● Excerpt to read:
#####

As predicted by the ideal model, the flexible heat pump can operate on a quasi-two-stage mode to achieve an average COP up to 20% higher than conventional single-stage heat pumps under same operational conditions, depending on the heat supply temperature and working fluids. It should be noted that this is the theoretical upper limit and real systems will achieve less improvement.

A prototype built with off-the-shelf parts, with a small water tank as heat storage, has demonstrated 3.7% COP improvement when the heat production temperature is only 35 °C, achieving around 50% of the calculated theoretical upper limit under the same condensing temperature as shown in Fig. 5a. The COP improvement increases as the heat supply temperature increases almost linearly. As indicated by projection shown in Fig. 5 (i.e., around 50% of the theoretical upper limit), up to 10% COP improvement may be achieved as the heat production temperature increases to 65 °C in real systems.

The COP improvement is strongly affected by the portion of time that the flexible heat pump can operate on the discharging mode that has a higher COP. The higher the time ratio 𝛽LatentβLatent, the longer the discharging operation, and thus the higher the COP improvement. Therefore, refrigerants with a high specific heat in liquid state and a small latent heat of evaporation could achieve better COP improvement using the flexible heat pump cycle.

Both latent and sensible heat storage can deliver similar COP improvement, but a sensible heat storage using water is considered to be the most cost-effective solution. The cost of a small water tank heat storage is marginal, but the COP improvement is substantial.

For ASHP applications, the discharging mode can directly use the hot liquid refrigerant exiting the condenser for defrosting whilst maintaining continuous heating supply, which could further save energy compared with current ASHPs. The experimental results qualitatively demonstrated the hot liquid can provide heat to the evaporator, showing its potential for defrosting. Further numerical and experimental research is required to fully demonstrate and exploit this potential.

Limitation of the theoretical modelling: As described in Section 3, idealised thermodynamic models are used to find the theoretical maximum COP improvement using the flexible heat pump cycle. Such a theoretical maximum gives us a basis to gauge the performance of the prototype against what the possible maximum might be. Furthermore, the proposed flexible heat pump cycle can be applied to all heat pumps regardless of what the heat source is. In order to keep the model generic, only the conditions of the refrigerant side of the evaporator are considered. As a result, this approach has neglected the change of heat transfer conditions within the evaporator during the charging and discharging modes.

Comparing with the standard Evan-Perkins heat pump cycle, the amount of heat recovered by the heat storage during the charging mode of the flexible heat pump cycle needs to be compensated by an increase of heat transfer within the evaporator. As a result, the predicted maximum COP improvement by the above simulations may be slightly reduced. A more advanced model that considers all potential losses should be developed to provide more accurate calculations, which is however beyond the scope of this paper.

Conclusion

This paper reports an invention of the flexible heat pump which integrates heat storage into the conventional vapour-compression cycle to recover the sensible heat that is contained in the hot liquid refrigerant leaving the condenser. The recovered heat is then used as an ancillary source for the heat pump operation periodically, improving the system’s overall COP. Furthermore, the flexible heat pump cycle, through the in-cycle heat storage, potentially enables wider applications for utilising intermittent, temperature-changing, low-grade heat sources, such as external waste heat recovery and further integration with systems such as solar thermal energy collector.

#####

(Pointing records for text and elements)

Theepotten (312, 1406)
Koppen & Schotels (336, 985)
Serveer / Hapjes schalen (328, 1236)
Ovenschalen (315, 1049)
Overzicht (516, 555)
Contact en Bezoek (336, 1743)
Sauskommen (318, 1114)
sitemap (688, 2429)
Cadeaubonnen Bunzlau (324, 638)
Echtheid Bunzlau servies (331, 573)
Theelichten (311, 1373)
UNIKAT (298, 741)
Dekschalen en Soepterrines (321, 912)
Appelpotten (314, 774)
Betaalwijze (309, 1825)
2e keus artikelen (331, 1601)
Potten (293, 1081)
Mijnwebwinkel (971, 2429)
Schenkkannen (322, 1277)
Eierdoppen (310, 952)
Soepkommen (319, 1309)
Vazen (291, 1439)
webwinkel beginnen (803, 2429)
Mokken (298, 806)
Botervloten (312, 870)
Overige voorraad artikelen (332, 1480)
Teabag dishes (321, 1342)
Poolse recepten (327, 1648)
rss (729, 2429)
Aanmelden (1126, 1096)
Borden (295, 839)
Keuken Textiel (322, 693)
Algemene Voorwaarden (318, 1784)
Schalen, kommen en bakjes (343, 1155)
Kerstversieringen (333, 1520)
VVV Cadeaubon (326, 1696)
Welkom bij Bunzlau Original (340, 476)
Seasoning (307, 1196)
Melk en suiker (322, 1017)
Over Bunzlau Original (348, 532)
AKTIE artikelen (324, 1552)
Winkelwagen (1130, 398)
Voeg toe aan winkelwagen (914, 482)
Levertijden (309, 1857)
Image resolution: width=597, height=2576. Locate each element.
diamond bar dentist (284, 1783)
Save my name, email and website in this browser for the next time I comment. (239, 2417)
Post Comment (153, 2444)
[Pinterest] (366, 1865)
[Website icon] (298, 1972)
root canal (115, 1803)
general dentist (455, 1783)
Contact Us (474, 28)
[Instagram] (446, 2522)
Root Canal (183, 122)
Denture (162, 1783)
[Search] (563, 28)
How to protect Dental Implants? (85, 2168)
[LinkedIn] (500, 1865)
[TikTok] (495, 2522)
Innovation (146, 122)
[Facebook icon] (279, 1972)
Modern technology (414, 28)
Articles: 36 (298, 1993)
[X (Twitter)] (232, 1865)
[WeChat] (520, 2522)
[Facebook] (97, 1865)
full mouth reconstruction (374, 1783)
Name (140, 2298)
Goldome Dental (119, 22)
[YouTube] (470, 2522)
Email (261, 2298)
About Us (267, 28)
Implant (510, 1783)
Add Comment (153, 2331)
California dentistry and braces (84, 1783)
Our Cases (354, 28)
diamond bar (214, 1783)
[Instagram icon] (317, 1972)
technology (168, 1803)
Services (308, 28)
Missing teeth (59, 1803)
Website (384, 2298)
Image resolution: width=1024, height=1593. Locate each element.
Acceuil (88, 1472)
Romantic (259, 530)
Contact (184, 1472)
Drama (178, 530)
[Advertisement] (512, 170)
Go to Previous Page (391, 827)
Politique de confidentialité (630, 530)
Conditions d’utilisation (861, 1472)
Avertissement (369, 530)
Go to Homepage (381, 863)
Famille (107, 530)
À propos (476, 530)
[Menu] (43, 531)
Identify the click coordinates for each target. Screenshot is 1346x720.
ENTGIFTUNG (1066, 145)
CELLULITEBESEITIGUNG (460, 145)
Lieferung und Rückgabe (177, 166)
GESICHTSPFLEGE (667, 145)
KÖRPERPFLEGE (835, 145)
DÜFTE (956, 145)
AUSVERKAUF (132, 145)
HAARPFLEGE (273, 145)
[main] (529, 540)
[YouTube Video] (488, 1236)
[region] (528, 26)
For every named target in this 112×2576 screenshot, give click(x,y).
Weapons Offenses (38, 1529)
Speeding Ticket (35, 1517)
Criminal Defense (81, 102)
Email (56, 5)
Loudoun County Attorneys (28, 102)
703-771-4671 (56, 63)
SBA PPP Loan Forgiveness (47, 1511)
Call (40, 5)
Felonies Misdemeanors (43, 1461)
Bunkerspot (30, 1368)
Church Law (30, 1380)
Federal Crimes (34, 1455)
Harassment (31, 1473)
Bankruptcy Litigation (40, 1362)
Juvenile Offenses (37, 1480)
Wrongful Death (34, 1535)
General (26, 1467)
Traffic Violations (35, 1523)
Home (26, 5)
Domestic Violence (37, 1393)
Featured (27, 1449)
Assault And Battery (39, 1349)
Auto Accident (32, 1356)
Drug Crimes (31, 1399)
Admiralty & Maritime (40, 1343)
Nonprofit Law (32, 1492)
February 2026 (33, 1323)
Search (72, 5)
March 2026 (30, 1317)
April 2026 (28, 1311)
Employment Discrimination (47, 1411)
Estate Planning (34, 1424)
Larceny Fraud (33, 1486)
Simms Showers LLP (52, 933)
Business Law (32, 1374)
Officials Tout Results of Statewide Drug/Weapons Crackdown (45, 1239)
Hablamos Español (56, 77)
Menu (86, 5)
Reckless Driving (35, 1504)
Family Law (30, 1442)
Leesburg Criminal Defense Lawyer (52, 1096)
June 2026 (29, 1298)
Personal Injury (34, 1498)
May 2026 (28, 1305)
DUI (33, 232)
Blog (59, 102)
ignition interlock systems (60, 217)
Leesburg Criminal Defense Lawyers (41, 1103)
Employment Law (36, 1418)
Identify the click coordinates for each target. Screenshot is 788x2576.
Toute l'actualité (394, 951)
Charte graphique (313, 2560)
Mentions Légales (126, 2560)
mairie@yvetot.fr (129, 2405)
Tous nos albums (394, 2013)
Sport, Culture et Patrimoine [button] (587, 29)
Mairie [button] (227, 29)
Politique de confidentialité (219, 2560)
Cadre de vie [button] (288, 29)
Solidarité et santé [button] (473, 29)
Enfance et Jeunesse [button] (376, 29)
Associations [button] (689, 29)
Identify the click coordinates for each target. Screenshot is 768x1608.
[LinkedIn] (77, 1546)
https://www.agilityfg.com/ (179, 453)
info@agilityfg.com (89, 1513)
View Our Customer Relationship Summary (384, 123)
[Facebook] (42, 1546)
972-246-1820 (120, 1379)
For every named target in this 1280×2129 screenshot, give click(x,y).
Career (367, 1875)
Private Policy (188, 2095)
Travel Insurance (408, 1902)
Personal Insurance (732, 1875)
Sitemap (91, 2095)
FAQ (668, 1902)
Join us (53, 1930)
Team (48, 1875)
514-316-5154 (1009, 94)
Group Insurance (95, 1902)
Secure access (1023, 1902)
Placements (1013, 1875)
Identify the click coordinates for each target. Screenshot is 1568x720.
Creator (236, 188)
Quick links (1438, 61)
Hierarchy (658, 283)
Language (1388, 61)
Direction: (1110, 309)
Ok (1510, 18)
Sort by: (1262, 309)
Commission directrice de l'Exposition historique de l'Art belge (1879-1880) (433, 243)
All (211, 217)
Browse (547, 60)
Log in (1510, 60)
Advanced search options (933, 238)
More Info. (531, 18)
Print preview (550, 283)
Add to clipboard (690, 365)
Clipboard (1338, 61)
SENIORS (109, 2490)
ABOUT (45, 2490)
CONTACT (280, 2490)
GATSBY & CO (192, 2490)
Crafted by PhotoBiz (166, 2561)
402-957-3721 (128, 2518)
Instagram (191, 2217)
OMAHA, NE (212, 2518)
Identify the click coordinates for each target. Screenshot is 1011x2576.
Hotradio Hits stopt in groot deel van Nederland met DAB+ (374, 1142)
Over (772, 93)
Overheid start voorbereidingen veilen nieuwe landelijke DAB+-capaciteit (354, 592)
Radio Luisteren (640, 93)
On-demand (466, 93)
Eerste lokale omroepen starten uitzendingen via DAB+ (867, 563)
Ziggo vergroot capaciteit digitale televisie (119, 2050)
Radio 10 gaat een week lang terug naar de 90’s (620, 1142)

#####

● Short task 1:
Based on the heat pump passage, decide whether each statement is true. For each one, answer yes or no and quote the words from the passage that settle it.
(a) The prototype showed a 3.7% COP improvement at a heat production temperature of 35 °C.
(b) Latent heat storage is considered the most cost-effective solution.
(c) The generic model takes into account conditions on both sides of the evaporator.
● Short task 2:
Reproduce the heat pump passage word for word, starting with "Both latent and" and going on through "exploit this potential.".
● Short task 3:
According to the heat pump passage, how much COP improvement might real systems achieve when the heat production temperature rises to 65 °C?

● Written reply 1:
(a) Yes: "has demonstrated 3.7% COP improvement when the heat production temperature is only 35 °C"
(b) No: "a sensible heat storage using water is considered to be the most cost-effective solution"
(c) No: "only the conditions of the refrigerant side of the evaporator are considered"

● Written reply 2:
Both latent and sensible heat storage can deliver similar COP improvement, but a sensible heat storage using water is considered to be the most cost-effective solution. The cost of a small water tank heat storage is marginal, but the COP improvement is substantial.

For ASHP applications, the discharging mode can directly use the hot liquid refrigerant exiting the condenser for defrosting whilst maintaining continuous heating supply, which could further save energy compared with current ASHPs. The experimental results qualitatively demonstrated the hot liquid can provide heat to the evaporator, showing its potential for defrosting. Further numerical and experimental research is required to fully demonstrate and exploit this potential.

● Written reply 3:
Up to 10% COP improvement.